My career has been closely aligned with the lifetime
of MLO. I count it as an achievement that we both have survived
so long! Much has changed during these years, but the principles and
values that should guide a lab to provide quality services have stayed
the same. You may know about me because of “Westgard Rules,” but I have
also worked broadly in quality management. Like MLO, I try to
keep abreast and, hopefully, ahead of changes, so I can help others
understand what to do and how. My training and education have been
in-service as a clinical lab chemist, then more formal education as a
medical-school professor and teacher in clinical lab science (CLS).
Trained by med techs in the lab, I continue to try to pay back the
profession by contributing to CLS education and ongoing training of lab
scientists. As an emeritus professor, my effort is now developing
training materials and online courses through the Westgard Web.

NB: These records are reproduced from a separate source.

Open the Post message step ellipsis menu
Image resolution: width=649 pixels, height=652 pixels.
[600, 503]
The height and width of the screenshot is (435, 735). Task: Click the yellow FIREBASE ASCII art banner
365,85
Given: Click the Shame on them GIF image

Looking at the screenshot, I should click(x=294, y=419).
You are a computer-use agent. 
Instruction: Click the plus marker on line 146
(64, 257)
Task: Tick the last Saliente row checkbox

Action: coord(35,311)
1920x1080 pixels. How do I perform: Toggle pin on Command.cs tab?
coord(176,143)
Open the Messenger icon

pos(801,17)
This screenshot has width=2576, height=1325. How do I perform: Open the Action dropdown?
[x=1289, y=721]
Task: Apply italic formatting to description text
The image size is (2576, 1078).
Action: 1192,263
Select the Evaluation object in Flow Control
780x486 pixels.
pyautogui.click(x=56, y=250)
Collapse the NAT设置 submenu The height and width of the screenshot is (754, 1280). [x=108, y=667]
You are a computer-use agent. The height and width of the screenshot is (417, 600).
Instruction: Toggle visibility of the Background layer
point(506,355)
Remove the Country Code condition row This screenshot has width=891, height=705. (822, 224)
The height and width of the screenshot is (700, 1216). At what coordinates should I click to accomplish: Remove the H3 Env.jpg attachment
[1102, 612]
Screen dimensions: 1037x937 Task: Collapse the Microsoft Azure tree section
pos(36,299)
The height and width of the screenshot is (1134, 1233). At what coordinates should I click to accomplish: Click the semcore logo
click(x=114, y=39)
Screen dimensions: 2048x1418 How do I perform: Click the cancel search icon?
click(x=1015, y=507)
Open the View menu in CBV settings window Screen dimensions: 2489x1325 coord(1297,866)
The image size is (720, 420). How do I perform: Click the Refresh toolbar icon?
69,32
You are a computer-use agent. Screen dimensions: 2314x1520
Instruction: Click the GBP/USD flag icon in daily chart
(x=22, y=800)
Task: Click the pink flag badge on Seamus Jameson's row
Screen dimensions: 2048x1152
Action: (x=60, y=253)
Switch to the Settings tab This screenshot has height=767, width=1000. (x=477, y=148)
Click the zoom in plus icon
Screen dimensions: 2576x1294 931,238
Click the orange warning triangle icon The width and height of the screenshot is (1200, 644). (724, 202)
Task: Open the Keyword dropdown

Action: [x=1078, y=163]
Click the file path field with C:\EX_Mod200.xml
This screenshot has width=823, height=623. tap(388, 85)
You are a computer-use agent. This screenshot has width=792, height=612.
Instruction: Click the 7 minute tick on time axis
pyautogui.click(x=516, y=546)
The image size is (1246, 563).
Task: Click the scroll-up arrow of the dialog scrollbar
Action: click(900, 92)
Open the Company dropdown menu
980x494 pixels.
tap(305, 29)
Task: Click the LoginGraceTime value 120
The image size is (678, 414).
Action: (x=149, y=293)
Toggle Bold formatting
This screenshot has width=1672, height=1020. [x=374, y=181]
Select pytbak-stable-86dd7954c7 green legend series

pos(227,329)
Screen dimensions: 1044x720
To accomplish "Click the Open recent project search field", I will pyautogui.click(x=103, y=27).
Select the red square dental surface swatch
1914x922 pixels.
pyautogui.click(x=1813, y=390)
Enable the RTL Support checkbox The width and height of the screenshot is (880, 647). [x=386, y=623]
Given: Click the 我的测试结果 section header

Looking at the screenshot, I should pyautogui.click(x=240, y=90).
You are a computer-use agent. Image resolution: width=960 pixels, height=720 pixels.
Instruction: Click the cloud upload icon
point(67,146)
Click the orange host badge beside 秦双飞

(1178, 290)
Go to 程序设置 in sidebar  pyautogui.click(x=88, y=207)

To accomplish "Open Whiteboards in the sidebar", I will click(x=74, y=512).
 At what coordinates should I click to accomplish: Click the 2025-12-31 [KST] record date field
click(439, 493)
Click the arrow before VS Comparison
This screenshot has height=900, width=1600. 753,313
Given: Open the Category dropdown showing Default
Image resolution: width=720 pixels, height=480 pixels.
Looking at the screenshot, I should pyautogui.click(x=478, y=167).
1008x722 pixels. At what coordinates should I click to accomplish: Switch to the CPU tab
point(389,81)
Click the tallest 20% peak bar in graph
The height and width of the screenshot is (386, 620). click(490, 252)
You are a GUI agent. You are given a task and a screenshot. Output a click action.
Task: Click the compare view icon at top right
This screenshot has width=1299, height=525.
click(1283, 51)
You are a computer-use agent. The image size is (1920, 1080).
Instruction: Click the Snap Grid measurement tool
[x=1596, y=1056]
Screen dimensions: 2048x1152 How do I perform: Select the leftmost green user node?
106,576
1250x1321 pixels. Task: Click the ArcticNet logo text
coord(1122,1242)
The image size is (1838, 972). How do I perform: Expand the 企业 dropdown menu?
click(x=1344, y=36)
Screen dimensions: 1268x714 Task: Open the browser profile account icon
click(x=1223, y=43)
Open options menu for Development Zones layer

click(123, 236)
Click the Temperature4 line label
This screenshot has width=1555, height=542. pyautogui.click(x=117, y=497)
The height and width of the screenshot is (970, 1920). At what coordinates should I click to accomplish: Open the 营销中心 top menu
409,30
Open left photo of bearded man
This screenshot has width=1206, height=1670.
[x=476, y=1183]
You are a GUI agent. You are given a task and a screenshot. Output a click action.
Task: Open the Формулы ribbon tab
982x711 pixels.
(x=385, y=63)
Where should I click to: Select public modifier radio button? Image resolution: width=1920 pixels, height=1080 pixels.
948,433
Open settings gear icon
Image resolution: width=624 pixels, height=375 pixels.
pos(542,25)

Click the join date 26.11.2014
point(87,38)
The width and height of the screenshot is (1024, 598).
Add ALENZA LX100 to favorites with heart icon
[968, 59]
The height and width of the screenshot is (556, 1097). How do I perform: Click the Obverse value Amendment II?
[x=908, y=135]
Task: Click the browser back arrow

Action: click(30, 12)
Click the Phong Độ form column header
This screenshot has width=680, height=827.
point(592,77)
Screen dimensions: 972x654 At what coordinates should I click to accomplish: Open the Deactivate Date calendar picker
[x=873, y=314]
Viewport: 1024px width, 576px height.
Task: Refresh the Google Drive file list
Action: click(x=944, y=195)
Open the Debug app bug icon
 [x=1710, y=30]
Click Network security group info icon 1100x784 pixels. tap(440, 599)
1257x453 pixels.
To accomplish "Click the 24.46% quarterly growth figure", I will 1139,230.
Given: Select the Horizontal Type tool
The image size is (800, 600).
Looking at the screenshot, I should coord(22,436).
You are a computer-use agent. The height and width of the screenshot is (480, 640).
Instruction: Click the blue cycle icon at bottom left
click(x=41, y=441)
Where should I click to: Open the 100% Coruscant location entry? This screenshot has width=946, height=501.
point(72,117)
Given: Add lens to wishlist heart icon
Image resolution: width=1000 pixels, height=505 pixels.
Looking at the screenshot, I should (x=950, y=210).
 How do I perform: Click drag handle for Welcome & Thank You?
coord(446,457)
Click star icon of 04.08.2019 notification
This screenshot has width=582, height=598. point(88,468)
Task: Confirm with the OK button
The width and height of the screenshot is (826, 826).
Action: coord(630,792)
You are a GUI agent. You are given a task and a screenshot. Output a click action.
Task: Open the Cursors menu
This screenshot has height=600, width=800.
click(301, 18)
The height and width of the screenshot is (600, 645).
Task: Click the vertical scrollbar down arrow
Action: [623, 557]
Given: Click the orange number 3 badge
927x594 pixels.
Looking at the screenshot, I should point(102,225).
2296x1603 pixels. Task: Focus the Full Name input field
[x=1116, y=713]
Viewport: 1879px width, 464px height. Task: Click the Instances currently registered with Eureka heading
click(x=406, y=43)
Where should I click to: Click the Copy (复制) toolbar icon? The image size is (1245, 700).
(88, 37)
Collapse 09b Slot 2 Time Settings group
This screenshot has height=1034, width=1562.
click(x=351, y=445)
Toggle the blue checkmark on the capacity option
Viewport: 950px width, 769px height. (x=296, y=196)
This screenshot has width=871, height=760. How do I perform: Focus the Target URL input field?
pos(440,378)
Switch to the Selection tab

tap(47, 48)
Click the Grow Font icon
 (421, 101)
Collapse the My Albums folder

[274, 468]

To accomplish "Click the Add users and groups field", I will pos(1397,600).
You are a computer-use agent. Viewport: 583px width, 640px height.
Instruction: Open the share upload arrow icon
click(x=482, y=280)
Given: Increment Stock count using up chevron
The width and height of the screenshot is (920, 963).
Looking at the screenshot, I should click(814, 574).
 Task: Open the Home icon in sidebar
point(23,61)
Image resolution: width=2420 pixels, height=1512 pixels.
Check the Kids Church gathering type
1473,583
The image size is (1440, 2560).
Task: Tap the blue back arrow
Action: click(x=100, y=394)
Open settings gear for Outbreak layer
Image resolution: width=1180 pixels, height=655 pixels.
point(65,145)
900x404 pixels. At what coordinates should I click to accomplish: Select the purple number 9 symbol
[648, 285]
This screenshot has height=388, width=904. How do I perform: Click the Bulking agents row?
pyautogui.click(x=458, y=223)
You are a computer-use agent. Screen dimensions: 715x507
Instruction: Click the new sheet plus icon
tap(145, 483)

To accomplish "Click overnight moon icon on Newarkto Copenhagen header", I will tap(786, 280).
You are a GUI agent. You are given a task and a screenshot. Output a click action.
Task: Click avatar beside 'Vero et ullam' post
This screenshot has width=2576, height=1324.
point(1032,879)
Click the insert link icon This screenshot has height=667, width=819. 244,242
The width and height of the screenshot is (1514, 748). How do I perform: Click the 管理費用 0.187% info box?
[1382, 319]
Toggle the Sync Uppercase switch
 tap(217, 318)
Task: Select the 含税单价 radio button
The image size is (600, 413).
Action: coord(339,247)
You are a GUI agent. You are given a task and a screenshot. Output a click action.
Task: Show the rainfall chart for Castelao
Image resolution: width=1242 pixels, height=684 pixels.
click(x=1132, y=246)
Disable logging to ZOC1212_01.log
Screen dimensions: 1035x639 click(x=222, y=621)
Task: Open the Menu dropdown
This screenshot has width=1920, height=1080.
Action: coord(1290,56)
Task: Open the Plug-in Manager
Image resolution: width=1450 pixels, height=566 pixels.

Despite advancements in quality initiatives — QC, QA,
total quality management, continuous quality improvement, Six Sigma, process
re-engineering, LEAN, quality indicators, risk management, CLIA regs, CLSI
standards, and ISO guidelines — quality's heart and soul still remains
management commitment and organizational culture. That is why Deming's
philosophy was so powerful in creating an interest in quality in the 1980s
and 1990s when, unfortunately, that philosophy collided head-on with the
CLIA regulations, which established minimum requirements rather than
requiring excellence. The end result has been “compliance management,” where
doing the minimum to get by is considered to be good business management.
Achieving quality is everyone's job, but management's job
is to make a commitment to quality, and to provide leadership to create a
culture and related values that will involve everyone in the efforts to
manage and improve quality in the lab. These words were written by me with
Marian R. Hunt, BS, MT(ASCP) in 1974 for
Laboratory Medicine; they remain true today! Only management can fix
a problem with quality, because only managers have the power to change
processes and procedures by which work gets done. Deming pointed out
problems with quality are imperfections of poorly designed or
implemented processes, not people. Today, we often believe we can get
quality off the shelf by buying complete analytic systems. Physicians
believe they can buy quality lab tests anywhere and need only consider
price. But quality in healthcare and in lab services is not yet a
commodity available at the lowest price. We know cost is driving most
management decisions.
Management commitment to quality is required for
achieving excellent services. As Ms. Hunt and I wrote years ago, “Given
this, the analysts in the lab can share the responsibility for achieving
quality … If management encourages quality work, well qualified and
conscientious people generally will provide quality, in spite of
obstacles that may confront them … Achievement requires that the lab
change and respond to problems that cause poor quality … An in-service
training program provides an excellent mechanism for upgrading
performance and can become the means by which quality is achieved.”
We have many tools for managing and improving quality, but we still
need people to apply those tools to solve problems in the lab. People
are the critical component if we are to improve the quality of services,
but we face serious shortages now and in the near future. Our people are
our key to quality, and we must provide the education, training, and
leadership that allows them to make quality happen.